══ Extracted records

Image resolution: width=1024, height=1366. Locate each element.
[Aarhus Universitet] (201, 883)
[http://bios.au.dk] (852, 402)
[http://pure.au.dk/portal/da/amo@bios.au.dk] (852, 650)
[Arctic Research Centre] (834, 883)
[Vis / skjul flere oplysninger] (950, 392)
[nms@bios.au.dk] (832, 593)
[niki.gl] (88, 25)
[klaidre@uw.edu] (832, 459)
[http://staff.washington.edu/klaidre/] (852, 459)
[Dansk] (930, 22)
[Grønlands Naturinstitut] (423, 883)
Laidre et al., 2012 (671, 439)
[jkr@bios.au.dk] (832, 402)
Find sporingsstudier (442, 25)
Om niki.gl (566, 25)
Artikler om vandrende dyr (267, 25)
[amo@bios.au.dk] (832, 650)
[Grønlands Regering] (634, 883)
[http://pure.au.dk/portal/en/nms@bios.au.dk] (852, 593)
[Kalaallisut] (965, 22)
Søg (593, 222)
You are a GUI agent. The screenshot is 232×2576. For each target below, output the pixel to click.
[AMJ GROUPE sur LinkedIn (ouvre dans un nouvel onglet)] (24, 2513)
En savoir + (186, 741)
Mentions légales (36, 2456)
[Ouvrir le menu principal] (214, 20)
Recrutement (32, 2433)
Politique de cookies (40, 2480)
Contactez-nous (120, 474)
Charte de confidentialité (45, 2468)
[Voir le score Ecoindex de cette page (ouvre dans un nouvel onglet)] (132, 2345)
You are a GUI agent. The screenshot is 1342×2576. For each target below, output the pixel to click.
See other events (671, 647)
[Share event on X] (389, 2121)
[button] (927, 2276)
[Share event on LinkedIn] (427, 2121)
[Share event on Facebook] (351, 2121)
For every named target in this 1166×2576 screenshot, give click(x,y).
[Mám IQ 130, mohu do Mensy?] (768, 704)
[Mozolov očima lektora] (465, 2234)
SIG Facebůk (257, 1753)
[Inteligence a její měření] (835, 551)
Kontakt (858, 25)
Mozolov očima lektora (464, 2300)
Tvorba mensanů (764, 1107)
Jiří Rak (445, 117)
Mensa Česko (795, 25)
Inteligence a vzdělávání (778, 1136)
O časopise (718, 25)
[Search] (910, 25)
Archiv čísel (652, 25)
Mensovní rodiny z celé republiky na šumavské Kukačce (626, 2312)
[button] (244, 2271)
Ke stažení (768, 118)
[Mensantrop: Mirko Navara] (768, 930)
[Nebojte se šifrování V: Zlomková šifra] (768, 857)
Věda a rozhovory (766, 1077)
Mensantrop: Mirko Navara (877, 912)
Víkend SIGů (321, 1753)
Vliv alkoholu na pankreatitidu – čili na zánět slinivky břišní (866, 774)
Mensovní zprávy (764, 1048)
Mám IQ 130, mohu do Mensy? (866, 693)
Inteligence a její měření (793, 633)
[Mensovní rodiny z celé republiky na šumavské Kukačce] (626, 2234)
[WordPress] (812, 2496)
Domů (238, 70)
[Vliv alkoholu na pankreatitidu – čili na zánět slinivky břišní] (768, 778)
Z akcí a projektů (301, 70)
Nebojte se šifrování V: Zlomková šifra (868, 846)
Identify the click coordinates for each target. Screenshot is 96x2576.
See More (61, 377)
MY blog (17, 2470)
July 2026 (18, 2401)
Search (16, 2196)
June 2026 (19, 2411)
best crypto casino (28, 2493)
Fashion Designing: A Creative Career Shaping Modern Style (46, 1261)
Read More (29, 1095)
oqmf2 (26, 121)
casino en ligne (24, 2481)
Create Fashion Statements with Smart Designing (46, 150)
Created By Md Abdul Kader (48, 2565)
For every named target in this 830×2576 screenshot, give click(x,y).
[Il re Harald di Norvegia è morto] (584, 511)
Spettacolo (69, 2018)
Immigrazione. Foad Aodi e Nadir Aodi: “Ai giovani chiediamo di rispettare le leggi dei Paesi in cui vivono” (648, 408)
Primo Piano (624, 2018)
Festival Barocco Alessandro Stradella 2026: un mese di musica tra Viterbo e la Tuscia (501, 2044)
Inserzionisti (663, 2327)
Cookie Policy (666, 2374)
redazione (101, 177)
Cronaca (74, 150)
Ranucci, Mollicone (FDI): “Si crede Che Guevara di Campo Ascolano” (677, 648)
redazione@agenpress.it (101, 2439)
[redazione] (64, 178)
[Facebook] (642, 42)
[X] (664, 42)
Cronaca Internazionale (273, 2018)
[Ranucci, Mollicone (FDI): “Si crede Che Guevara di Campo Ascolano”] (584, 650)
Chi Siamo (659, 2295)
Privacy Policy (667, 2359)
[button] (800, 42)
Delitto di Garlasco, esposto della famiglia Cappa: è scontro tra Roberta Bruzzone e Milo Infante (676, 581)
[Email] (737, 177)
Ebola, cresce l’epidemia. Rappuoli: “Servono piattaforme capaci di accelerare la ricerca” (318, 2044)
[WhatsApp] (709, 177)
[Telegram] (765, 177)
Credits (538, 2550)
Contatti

════

Beginning at the first line above, repeat exactly until the line containing "[jkr@bios.au.dk] (832, 402)", which is included.

Image resolution: width=1024, height=1366. Locate each element.
[Aarhus Universitet] (201, 883)
[http://bios.au.dk] (852, 402)
[http://pure.au.dk/portal/da/amo@bios.au.dk] (852, 650)
[Arctic Research Centre] (834, 883)
[Vis / skjul flere oplysninger] (950, 392)
[nms@bios.au.dk] (832, 593)
[niki.gl] (88, 25)
[klaidre@uw.edu] (832, 459)
[http://staff.washington.edu/klaidre/] (852, 459)
[Dansk] (930, 22)
[Grønlands Naturinstitut] (423, 883)
Laidre et al., 2012 (671, 439)
[jkr@bios.au.dk] (832, 402)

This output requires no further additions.